((

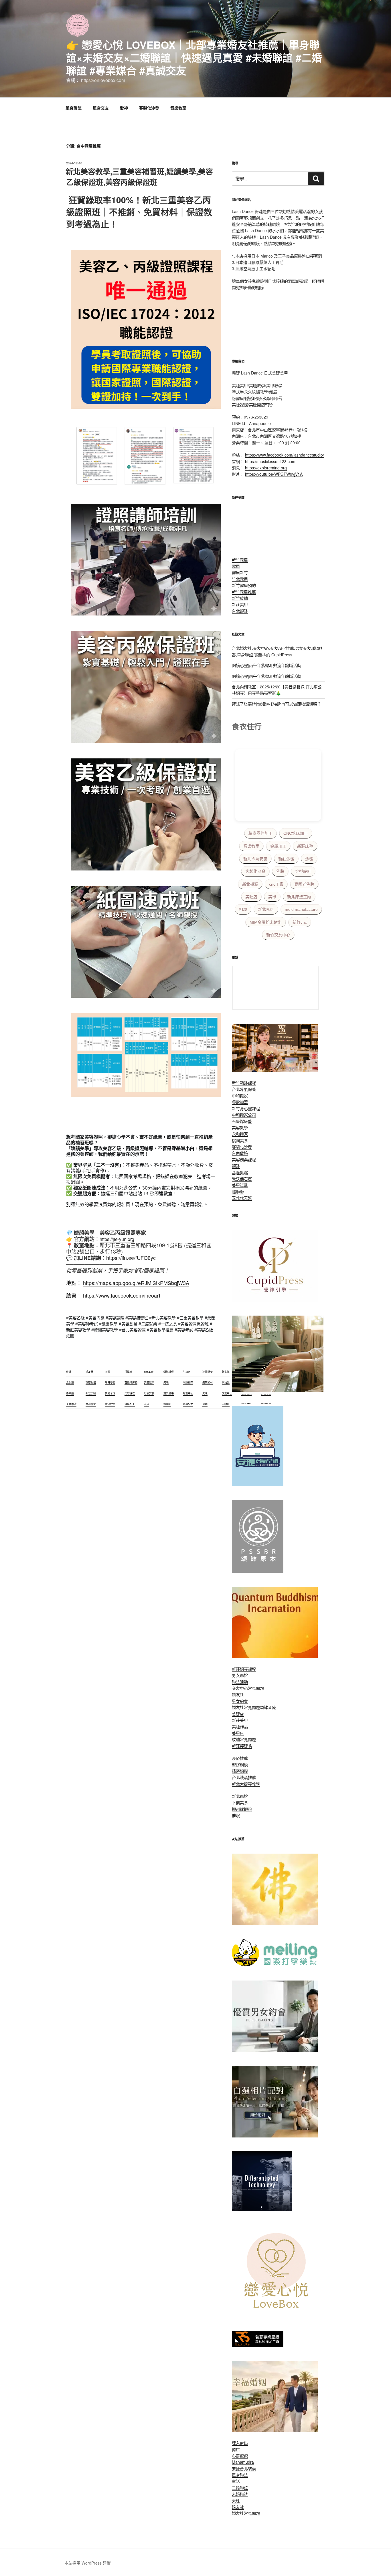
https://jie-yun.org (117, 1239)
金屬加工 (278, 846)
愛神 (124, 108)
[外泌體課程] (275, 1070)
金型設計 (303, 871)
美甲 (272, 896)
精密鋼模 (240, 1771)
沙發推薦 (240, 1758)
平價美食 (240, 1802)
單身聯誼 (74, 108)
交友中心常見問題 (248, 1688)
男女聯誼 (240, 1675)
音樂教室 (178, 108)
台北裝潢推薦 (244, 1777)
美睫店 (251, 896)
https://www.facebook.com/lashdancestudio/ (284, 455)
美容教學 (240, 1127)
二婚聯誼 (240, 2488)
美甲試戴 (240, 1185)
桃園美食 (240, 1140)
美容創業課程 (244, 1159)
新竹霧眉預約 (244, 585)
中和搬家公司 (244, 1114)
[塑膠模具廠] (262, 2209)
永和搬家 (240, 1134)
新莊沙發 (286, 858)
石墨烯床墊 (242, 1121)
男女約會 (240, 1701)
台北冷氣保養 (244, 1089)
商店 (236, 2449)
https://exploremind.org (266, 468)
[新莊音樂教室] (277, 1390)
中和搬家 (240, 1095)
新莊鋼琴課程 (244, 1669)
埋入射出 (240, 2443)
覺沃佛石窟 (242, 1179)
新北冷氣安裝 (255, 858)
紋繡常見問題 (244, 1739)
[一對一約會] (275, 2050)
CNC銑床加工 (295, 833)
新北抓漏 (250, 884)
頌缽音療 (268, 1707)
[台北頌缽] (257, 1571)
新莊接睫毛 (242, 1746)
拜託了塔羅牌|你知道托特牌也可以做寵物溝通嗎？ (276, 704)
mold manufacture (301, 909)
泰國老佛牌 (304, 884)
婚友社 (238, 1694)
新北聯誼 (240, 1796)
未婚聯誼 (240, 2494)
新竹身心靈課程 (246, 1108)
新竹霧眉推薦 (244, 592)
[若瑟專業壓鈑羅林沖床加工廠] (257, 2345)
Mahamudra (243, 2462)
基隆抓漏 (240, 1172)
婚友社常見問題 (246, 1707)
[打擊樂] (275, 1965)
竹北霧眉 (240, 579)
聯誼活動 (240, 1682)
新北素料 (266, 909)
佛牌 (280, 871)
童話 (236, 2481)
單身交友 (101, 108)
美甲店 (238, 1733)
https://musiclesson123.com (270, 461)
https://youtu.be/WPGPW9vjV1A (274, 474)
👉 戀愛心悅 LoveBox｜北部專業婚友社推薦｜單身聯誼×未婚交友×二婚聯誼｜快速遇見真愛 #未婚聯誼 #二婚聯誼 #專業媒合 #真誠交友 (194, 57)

))
((

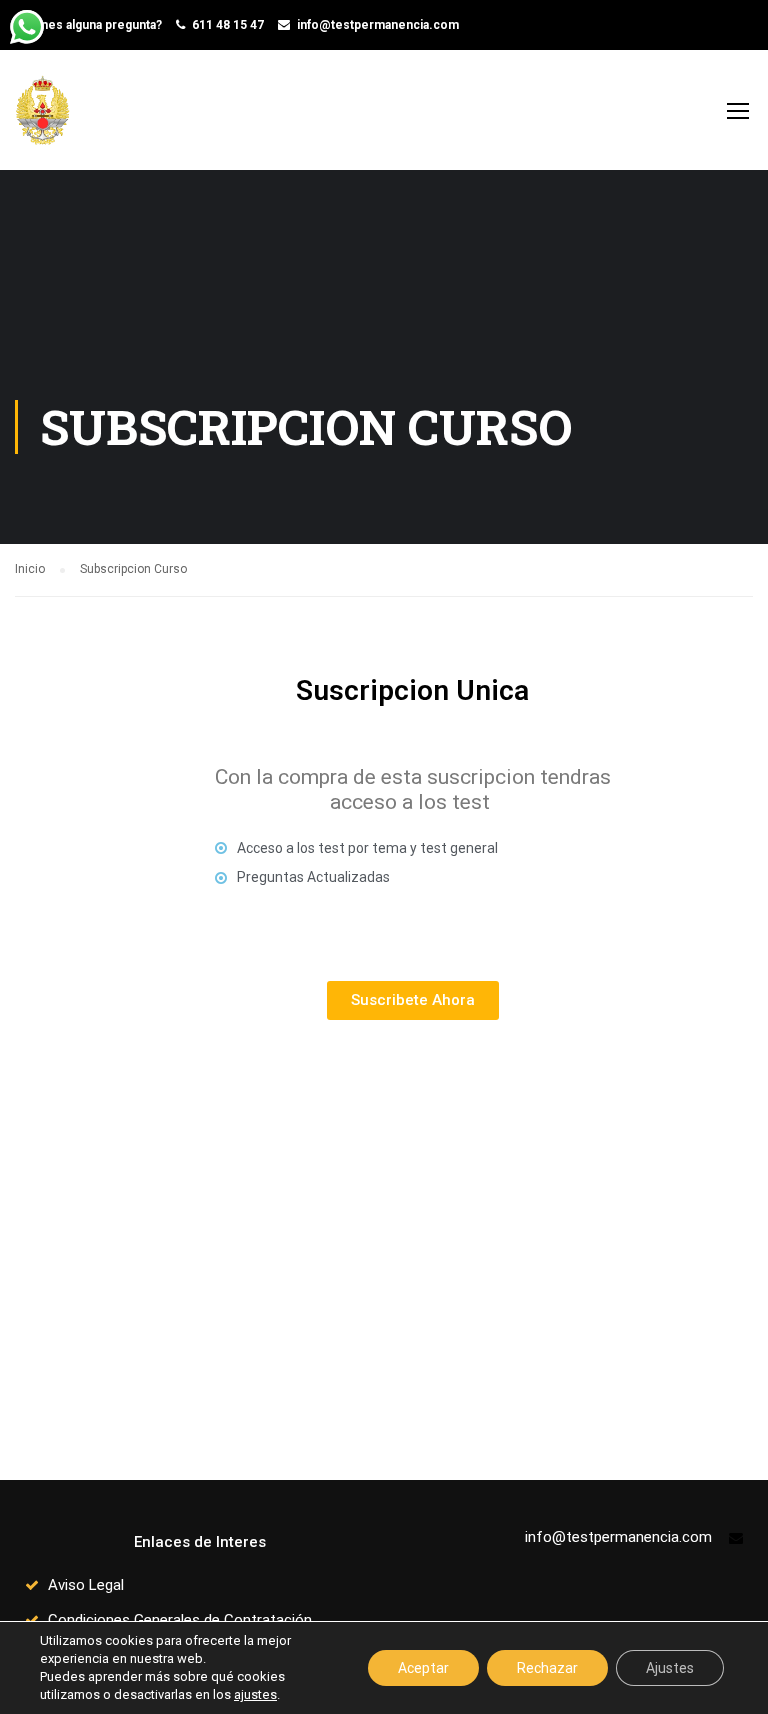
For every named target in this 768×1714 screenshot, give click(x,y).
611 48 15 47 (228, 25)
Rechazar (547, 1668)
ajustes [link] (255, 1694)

))

Which lines hold the word "二婚聯誼"? Copy each of them from the records.

二婚聯誼 (240, 2488)
👉 戀愛心悅 LoveBox｜北部專業婚友社推薦｜單身聯誼×未婚交友×二婚聯誼｜快速遇見真愛 #未婚聯誼 #二婚聯誼 #專業媒合 #真誠交友 (194, 57)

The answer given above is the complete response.